In our current situation, going online has been adopted not only in education practice but also in remote work and all kinds of societal activities. The converse is being offline, meaning, doing activities in-person in the same physical space. In online classes, the students and I are indeed connected online, but it is difficult for us to share with our space offline. However, imagining that there is an offline space on the other side of being online and that a learner is in this offline space is perhaps the most important for education practice.

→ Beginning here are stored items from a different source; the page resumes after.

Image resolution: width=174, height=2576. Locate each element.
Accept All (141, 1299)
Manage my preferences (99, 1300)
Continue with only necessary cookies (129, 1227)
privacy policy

It is said that in the Covid pandemic, people have lost opportunities to come together. This is certainly true. However, at the same time, we must re-examine the meaning of what coming together means. We should look at the differences between a space and a place, which are basically synonyms. A place is a point in space, specifying an actual existing region, location or facility. (*7) By this definition, we are currently losing places. At the same time, a space can refer to a place, but it can also refer to the people and things in it and the atmosphere they create, including the meaning of a scene. (*8)  If being in-person requires a place, then being online only requires space. The online classes I am conducting don’t have a “place,” but as described above, by envisioning the offline space of the other person, it is not impossible to share the same space or scene. I believe that this is the approach we need to take education practice in the post-Covid era.


  1. “Special Committee for Primary and Secondary Education in a New Era”

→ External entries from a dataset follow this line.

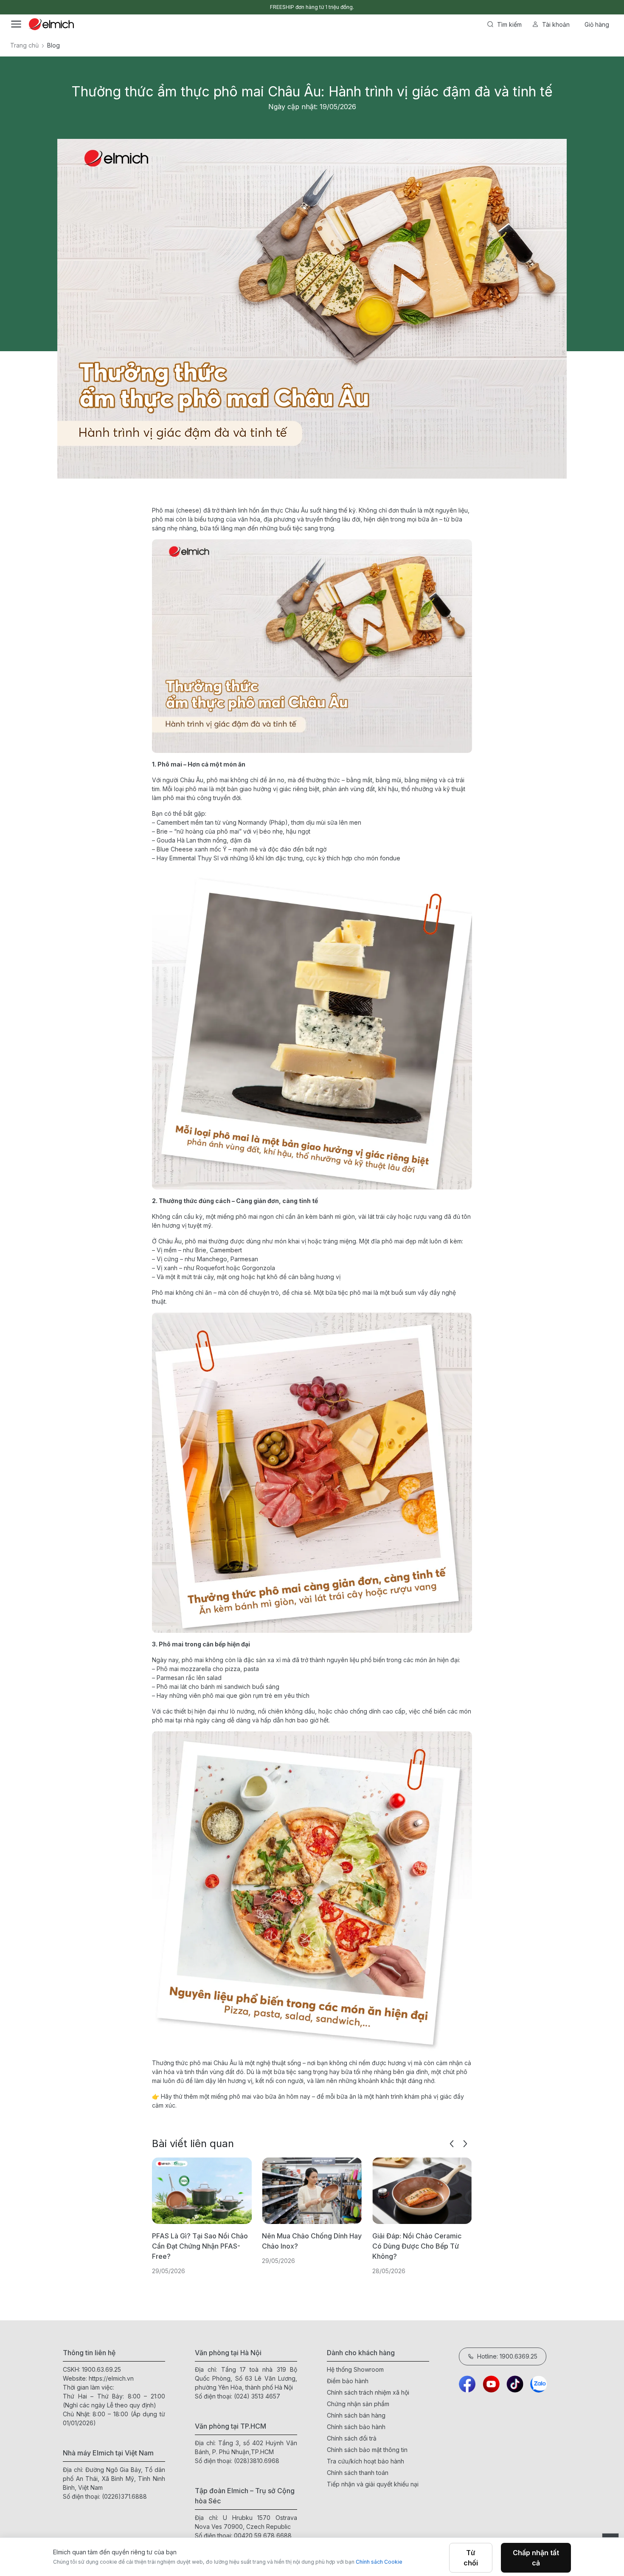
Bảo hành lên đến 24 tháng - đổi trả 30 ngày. (312, 7)
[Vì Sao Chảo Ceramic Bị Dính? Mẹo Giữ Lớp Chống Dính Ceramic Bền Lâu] (422, 2190)
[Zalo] (538, 2384)
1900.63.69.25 (101, 2369)
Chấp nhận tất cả (536, 2557)
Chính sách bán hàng (356, 2415)
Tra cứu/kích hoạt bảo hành (365, 2461)
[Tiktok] (514, 2384)
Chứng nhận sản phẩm (358, 2403)
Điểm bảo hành (347, 2380)
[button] (451, 2143)
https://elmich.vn (111, 2378)
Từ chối (471, 2557)
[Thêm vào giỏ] (146, 292)
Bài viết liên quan (193, 2143)
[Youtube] (491, 2384)
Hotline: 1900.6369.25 (507, 2356)
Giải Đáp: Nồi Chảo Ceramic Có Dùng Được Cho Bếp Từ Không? (306, 2246)
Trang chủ (24, 45)
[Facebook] (467, 2384)
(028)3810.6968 (256, 2460)
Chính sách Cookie (379, 2562)
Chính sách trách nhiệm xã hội (368, 2392)
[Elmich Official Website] (51, 24)
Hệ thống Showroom (355, 2369)
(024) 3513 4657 (257, 2396)
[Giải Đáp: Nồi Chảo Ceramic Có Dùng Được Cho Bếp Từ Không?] (312, 2190)
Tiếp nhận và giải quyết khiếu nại (373, 2484)
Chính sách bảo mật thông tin (367, 2449)
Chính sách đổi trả (352, 2438)
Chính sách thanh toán (357, 2472)
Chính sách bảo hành (356, 2426)
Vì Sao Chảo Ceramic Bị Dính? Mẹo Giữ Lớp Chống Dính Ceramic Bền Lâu (420, 2246)
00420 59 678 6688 (263, 2535)
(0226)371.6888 (124, 2496)
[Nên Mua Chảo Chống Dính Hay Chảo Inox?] (202, 2190)
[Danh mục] (16, 24)
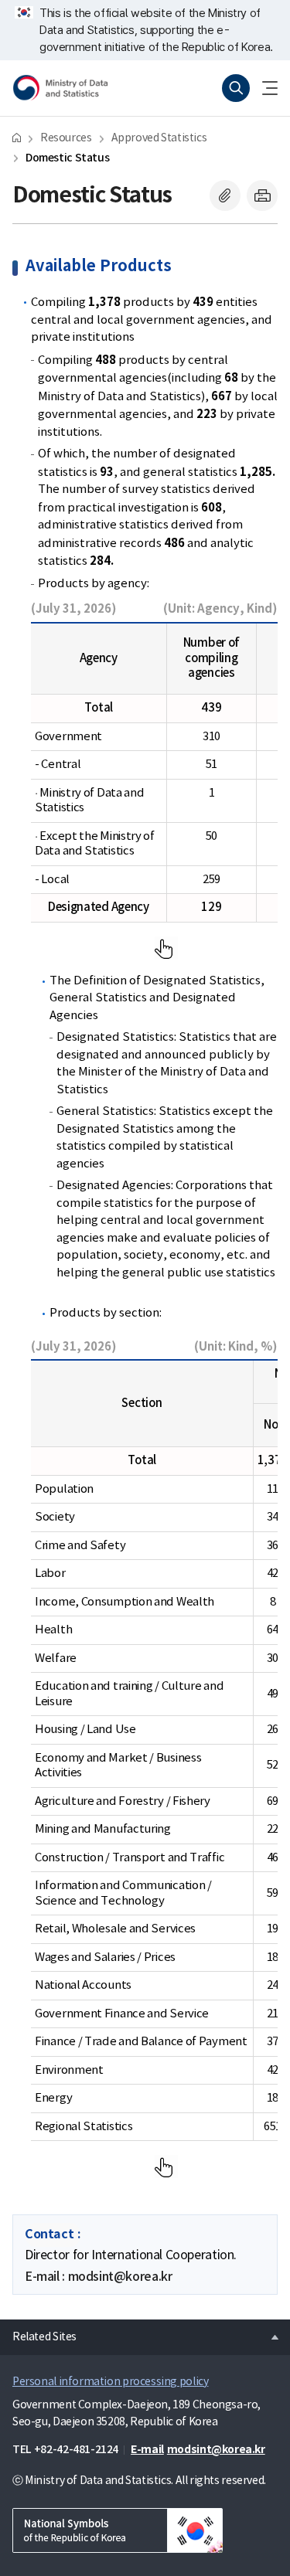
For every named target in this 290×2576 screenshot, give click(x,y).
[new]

    Report of 11th meeting (July 17, 2020)     (accessed September 10, 2020)
  2.  Includes excerpts from “Waseda University Admissions Guide 2021”      (accessed September 10, 2020)
  3. The author’s work over 10 years on “Art Tool Caravan” workshop project is shown on the Oizumi Research Lab website     (accessed September 10, 2020)
  4. Project supervised by the author     (accessed September 10, 2020)
  5. Includes excerpts from Yoshiichi Oizumi “Envisioning Offline Online”, in Art in Education September 2020, pp. 32-35. (Kyoiku Bijutsu Shinkokai Foundation)
  6. Judged that in-person is preferable in terms of educational effect, because it includes hands-on creation work. This class is a mandatory elective for first to fourth year students; this term there were no fourth-year students registered.
  7. For example, “the place we met”
  8. For example, “the space of an hour”

Author’s Profile

(Photo by Masayuki Yamashita)
Born in Tokyo, Professor Yoshiichi Oizumi obtained a Ph.D. in Education from Tokyo Gakugei University Graduate School of Education. After teaching at a Tokyo Metropolitan junior high school and a Tokyo Gakugei University affiliated elementary school, he took posts at Hokkaido University of Education and Yokohama National University as associate professor before resuming his current position in 2019. His specialty is art education, design education, and workshop theory.
Major publications by Professor Oizumi include: “Theory and Practice in Design by Children” [Kodomo no Dezain Sono Genri to Jissen] (Author, Nihon Bunkyou Shuppan, 2017); “From the History of Art Education: Art Education Series (2)” [Bijyutsu Kyouikugaku no Rekishi kara: Bijyutsu Kyouikugaku Sousho (2)] (Co-Author, Gakujyutsu Kenkyuu Shuppan, 2019); and “Practical Research on the Evaluation of Formative Arts Workshop: <Practical Design = Evaluated Design> and <Extension to Daily Life>” [Zoukei Wa-kushoppu no Hyouka ni Kansuru Jissen Kenkyuu: <Jissen Dezain = Hyouka Dezain> to <Nichijyou heno Enchou>] (Author, Bijyutsu Kyouikugaku Kenkyu Vol. 47, University Art Education Society of Japan, 2015).
In 2011, Professor Oizumi received the 5th Kids Design Award (Future Action Section) at the Art Tool Caravan, a workshop project he has participated in with university students. He also received the 10th Study of Art Education Award in 2013 for his study on the deliverance by teachers in arts and crafts classes based on the collaboration with the education field.